• Data excerpts
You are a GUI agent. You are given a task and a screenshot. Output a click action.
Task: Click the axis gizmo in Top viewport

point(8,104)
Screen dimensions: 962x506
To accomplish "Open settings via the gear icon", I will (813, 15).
--
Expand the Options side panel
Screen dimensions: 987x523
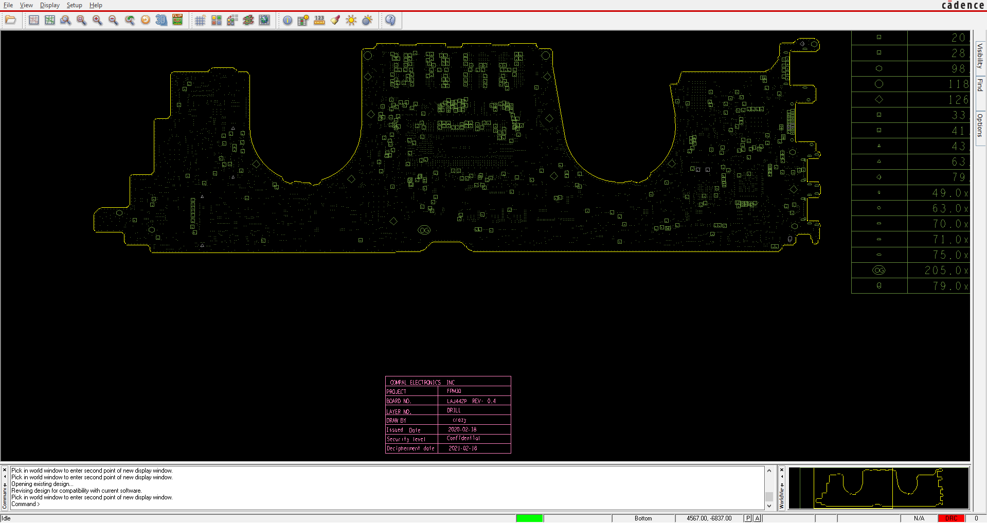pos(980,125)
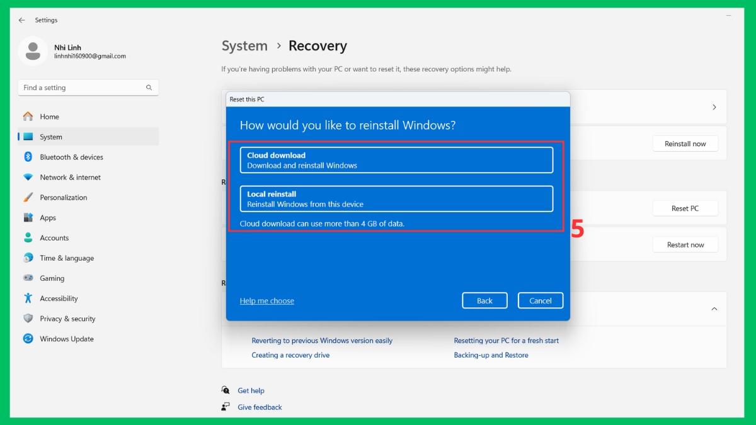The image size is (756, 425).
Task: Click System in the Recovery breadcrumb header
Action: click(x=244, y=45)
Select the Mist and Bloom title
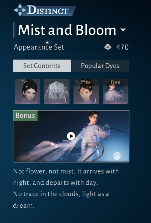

• Work instructions
Starting with the line above that holds "Screen dimensions: 987x523", restate each line word for word up to and including the line that holds "Select the Mist and Bloom title". Drop the pictures.

• Written reply
Screen dimensions: 987x523
pos(980,125)
The image size is (756, 425).
Task: Click System in the Recovery breadcrumb header
Action: click(x=244, y=45)
Select the Mist and Bloom title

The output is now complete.